Appalto illecitamente ottenuto. Sequestro solo del profitto direttamente derivato dall’illecito
Pubblicato il 06 novembre 2012
Pronunciandosi con riferimento al sequestro preventivo finalizzato alla confisca per equivalente disposto dal Gip di Pistoia nell’ambito di un procedimento penale instaurato in presenza di un contratto di appalto asseritamente ottenuto con la corruzione di pubblici funzionari, la Corte di cassazione –
sentenza n. 42530 del 5 novembre 2012 – ha ricordato come la nozione del profitto confiscabile al corruttore non vada identificata con l’intero valore del rapporto sinallagmatico instaurato con la pubblica amministrazione,
“dovendosi in proposito distinguere il profitto direttamente derivato dall’illecito penale dal corrispettivo conseguito per l’effettiva e corretta erogazione delle prestazioni svolte in favore della stessa amministrazione, le quali non possono considerarsi automaticamente illecite in ragione dell’illecità della causa remota”.

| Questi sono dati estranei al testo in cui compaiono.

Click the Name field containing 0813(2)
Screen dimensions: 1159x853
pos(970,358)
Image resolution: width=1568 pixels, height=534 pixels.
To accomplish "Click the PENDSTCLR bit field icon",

Ne consegue – si legge nel testo della sentenza – che il profitto che la parte privata ha conseguito dall’appalto illecitamente ottenuto, non può globalmente omologarsi all’intero valore del rapporto sinallagmatico in tal modo istaurato con l’amministrazione, dovendosi scindere il profitto confiscabile – quale direttamente derivato dall’illecito penale – dal profitto determinato dal corrispettivo di una effettiva e corretta erogazione di prestazioni comunque svolte in favore della stessa pubblica amministrazione,
“prestazioni che non possono considerarsi, di per sé stesse e per immediato automatismo traslativo, colorate di illiceità per derivazione dalla causa remota”.
In definitiva, non si può includere, nella nozione di profitto, qualunque ricavo conseguito per effetto della stipula di un contratto di appalto illecitamente ottenuto nell’ambito di una relazione corruttiva.